"Amara e Centofanti legati a Pignatone". Due testi smontano l'accusa contro Palamara

Le rivelazioni in due verbali. E le nuove contestazioni all'ex pm traballano

"Amara e Centofanti legati a Pignatone". Due testi smontano l'accusa contro Palamara

Di bocca in bocca la realtà cambia, le accuse si montano e si smontano, le certezze si affievoliscono. Dai verbali degli ultimi interrogatori dei pm di Perugia, che hanno contestato nuovi capi d'imputazione all'ex collega Luca Palamara, emergono affermazioni su sue presunte rivelazioni sull'inchiesta di Messina sul «Sistema Siracusa» del 2016, all'amico imprenditore coinvolto Fabrizio Centofanti, ora suo coimputato a Perugia. Ma sono riportate di seconda e terza mano, difficili da distinguere da millanterie e anche smentite, negli atti, proprio da quelli che sembravano i grandi accusatori del signore delle nomine al Csm.

Il primo è Vincenzo Barbaro, all'epoca procuratore facente funzioni a Messina, ora procuratore generale della città. Interrogato il 4 febbraio l'avvocato Piero Amara, che con il collega Giuseppe Calafiore ha patteggiato diversi anni di pena per aver aggiustato processi corrompendo giudici, riferisce che secondo Centofanti Barbaro si sarebbe rivolto all'allora membro del Csm Palamara per promuovere la sua candidatura a Pg e gli avrebbe detto che non c'era da preoccuparsi perché di lui, Calafiore e Centofanti c'era «tutta fuffa». Dopo l'arresto dei tre il 6 feb 2018, Barbaro avrebbe detto a Palamara: «Hai visto, finché ci sono stato io non è successo nulla, poi è arrivato De Lucia (capo della procura, ndr) ...».

Sembrano frasi che inchiodano l'ex presidente dell'Anm. Solo che Barbaro, che non è indagato, smentisce tutto, minaccia querele e invia a Perugia una relazione. «La rivelazione di notizie - dice- è palesemente insussistente, come potrà essere comprovato nelle competenti sedi. Preannuncio sin da ora adeguate iniziative giudiziarie». Barbaro nota «due strane coincidenze temporali», perché lui ha proposto ricorso contro il patteggiamento di Calafiore, coimputato di Amara, «per inadeguatezza della pena» ed è appena iniziato a Reggio Calabria un processo in cui è «parte offesa di plurimi reati di diffamazione». Ai pm di Perugia spiega che andò al Csm da Palamara preoccupato di voci secondo cui avrebbe voluto danneggiare il capo della Procura di Siracusa Francesco Paolo Giordano. L'altro l'avrebbe rassicurato sulle «dicerie palesemente infondate», ma non gli avrebbe chiesto informazioni sulle indagini di Messina, anzi «faceva chiaramente comprendere di essere a conoscenza di circostanze relative al procedimento penale, nel quale era coinvolto un suo amico». D'altronde, dell'inchiesta si occupava il Csm in seguito ad un esposto, che portò ad audizioni, trasferimenti, sanzioni.

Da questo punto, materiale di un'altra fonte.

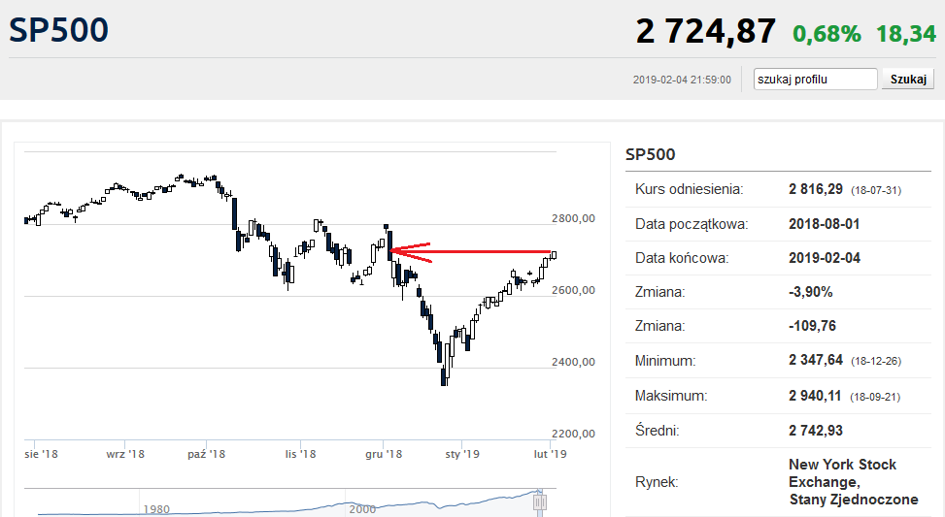Image resolution: width=945 pixels, height=517 pixels.
Task: Click the Szukaj button
Action: tap(908, 79)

A parlare di un'altra fonte delle informazioni è Candido Bonaventura, amico di Barbaro ed ex avvocato di uno dei magistrati corrotti da Amara, Giancarlo Longo. Interrogato, dice: «Barbaro mi ha sempre riferito che i rapporti con Palamara erano trasparenti», mentre in un incontro Amara gli «fece comprendere di sapere tante cose sullo sviluppo delle indagini».

A Longo, sostiene, «Amara e Calafiore fecero capire di avere possibilità di avere informazioni attraverso il fratello di Pignatone» (ex procuratore di Roma). Lo stesso Longo, ricorda il legale, ne aveva parlato a Messina e a Perugia, era stato accusato di calunnia nel 2018 e prosciolto.

Tra gli ultimi atti depositati c'è un verbale firmato da Longo il 13 febbraio, in cui ribadisce che Amara e Calafiore «potevano interloquire con Pignatone e De Lucia» (Maurizio, procuratore di Messina).

Depistaggi, millanterie? Il mistero Palamara rimane.